My stock answer is often nutrients & system age. Yes, we have all seen exceptions, but a mature biome is just a happier place for sticks. The rock and substrate has a little more bacterial diversity and a little more stored PO4 that can be released back into the water when it is depleted. It is believed that acros struggle to consume PO4 directly, instead they eat bacteria that has consumed PO4. Lou Ekus of Tropic Marin does a nice slide show presentation on the topic.

There is another line of thinking involving direct nutrient introduction from your fish. They are constantly releasing ammonia into the water via waste and respiration. This is a directly consumable nutrient by acropora the thinking goes.

Heavy nutrient export is fine as long as you have heavy nutrient import. Many of the finest SPS dominant tanks I have seen are fed ENORMOUS amounts of food. Fish food. 4-8 meals a day.
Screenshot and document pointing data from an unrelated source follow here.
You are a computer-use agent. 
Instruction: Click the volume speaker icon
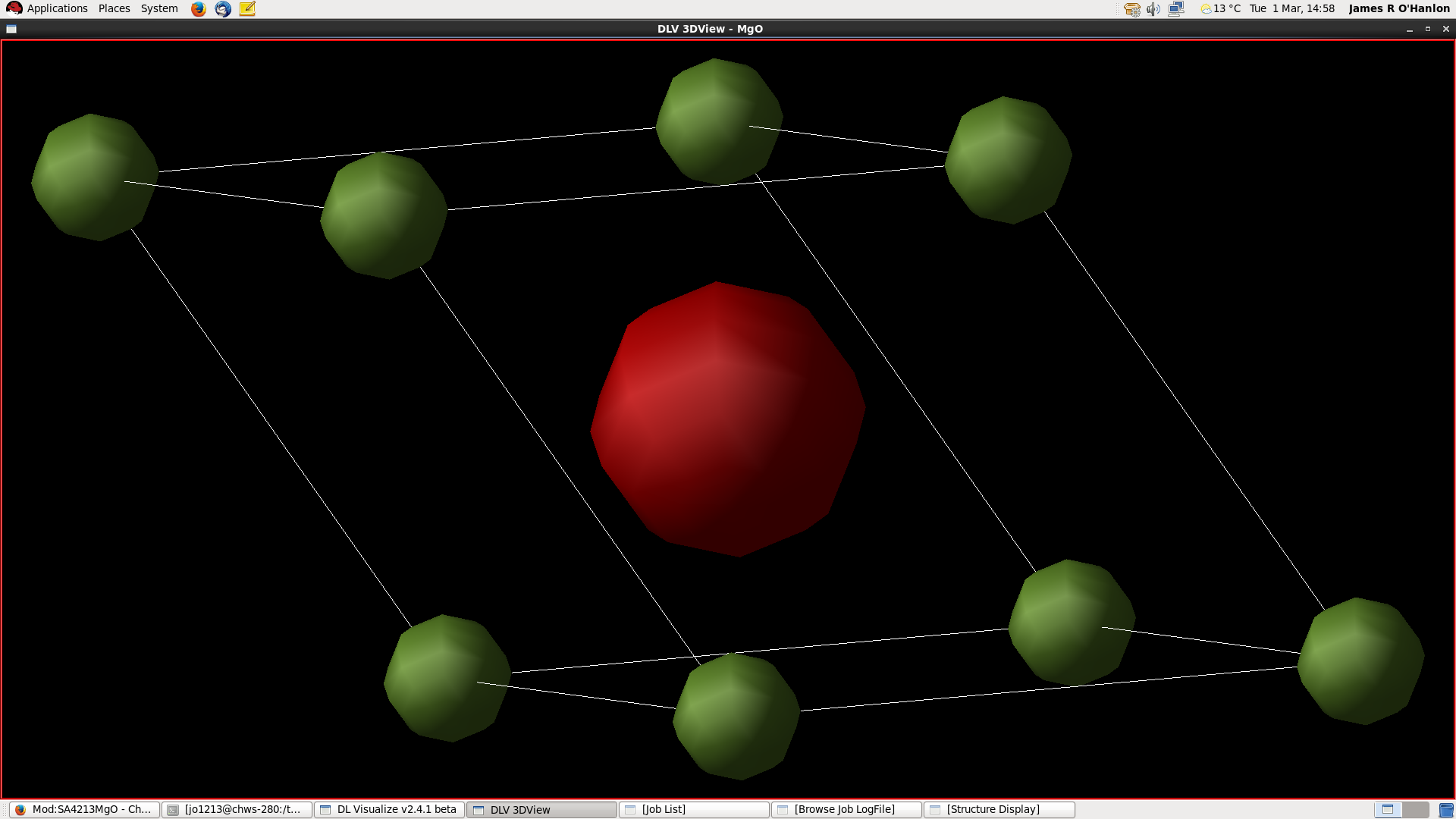click(x=1153, y=9)
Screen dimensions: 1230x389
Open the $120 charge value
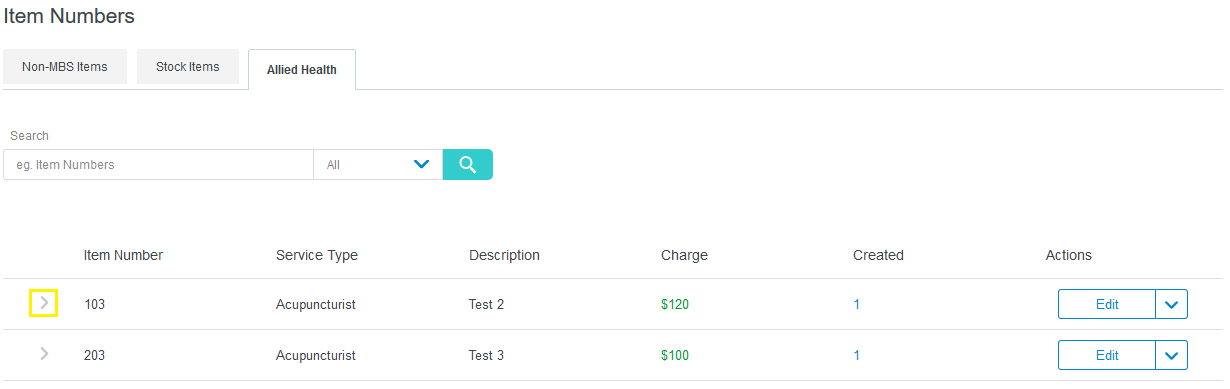675,304
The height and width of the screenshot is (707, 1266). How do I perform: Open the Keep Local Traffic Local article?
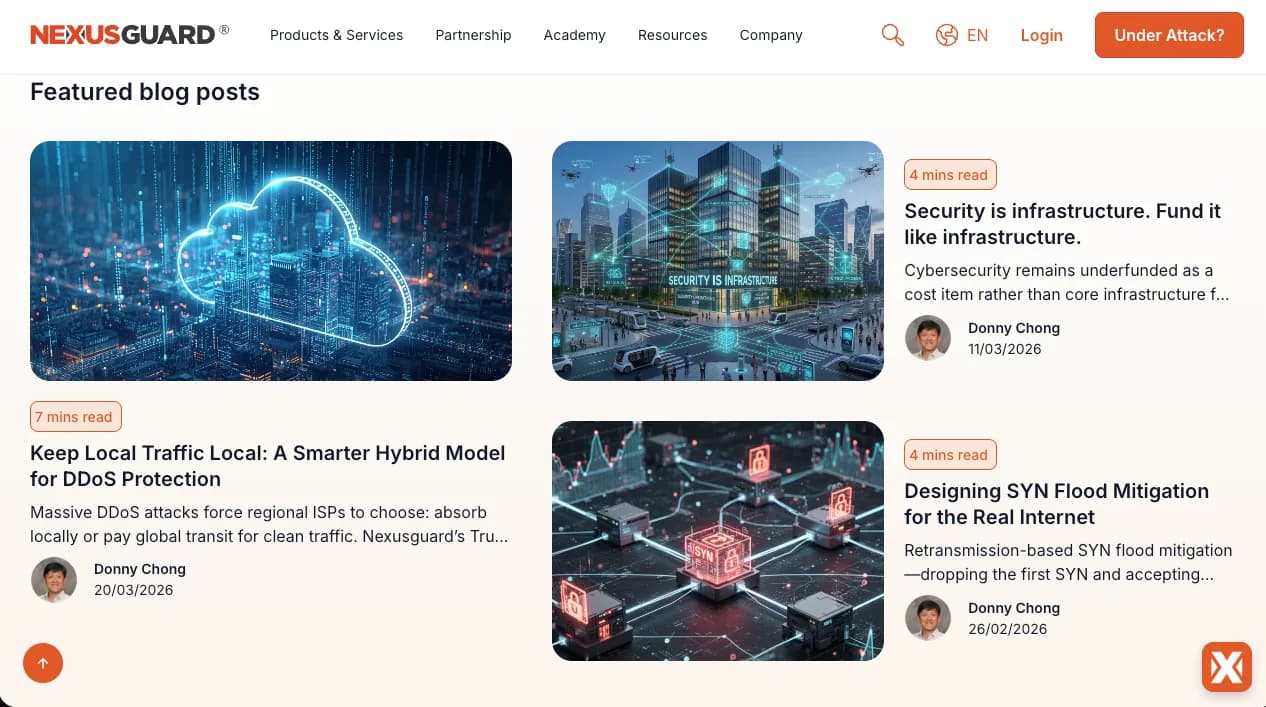(268, 466)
This is a good thread discussing the potential value of bacterial diversity:

Here is another, regarding potential value of fish load:
 
Every tank is different so dont chase the low po4. I couldnt grow sps until my tank started showing signs of coraline as i started with dry rock and it took me almost 2 yrs. Currently my tank likes po4 of .05 to .1. Any lower my sps shows signs with no polyp extension. Even at .18 my sps does better than low po4, but i keep it lower so no gha grows. Also check for par, you might think your getting alot of par but in reality your par is too low. My sps do better in par above 300. Start with monti and digi if those grow then you can start acros.
 
Where are the frags placed in your tank? 45% might not be too intense for healthy and well acclimated corals, BUT, if you have low nutrients, it might be worth turning the light intensity DOWN for a time allowing them to recover. Depending on what you have in there, this can be tricky to find this balance. For instance, lets say you have a encrusting monti (like seasons greetings) that bleaches out due to low po4. Just increasing po4 may help, but my experience is that the recovery is faster if you drop the light intensity a bit for a few days while the coral recovers, in addressing the nutrient deficiency.
I agree with using a PAR meter, but I've also seen SPS thrive in super low par environments (red cap monti @ 50PAR in a buddy's tank looked amazing, but the tank parameters were super stable for a LONG time). Not all SPS love high light either. My grassy fields Styloconella prefers to hang out in the sand with my LPS, while my fruity pebbles and tropic thunder montis would never tolerate such a low light environment. If you have a buddy with a seneye, their PAR meter is decent as well. You can construct a basic 'wand' to hold it with some pvc, egg crate plastic, and a couple of zip ties. You may also want to check out the PAR database here: https://www.reef2reef.com/threads/r2r-par-database.538894/
Best of luck.
 
How many fish? How often do you feed? An algae scrubber is not needed imo on a new dead rock tank. For me coralline growth is a sign of stability.
If you have coralline growing your corals will grow.
On another note you see this alot on new dry rock started tanks.
Get a couple pieces of live rock and add to your tank.
It takes forever imo to get a dry rock tank to mature and alot of people chase problems for a long time.
 
A couple more questions:
a) Fish list?
b) Dry rock start 5 months ago? Did you seed with live rock?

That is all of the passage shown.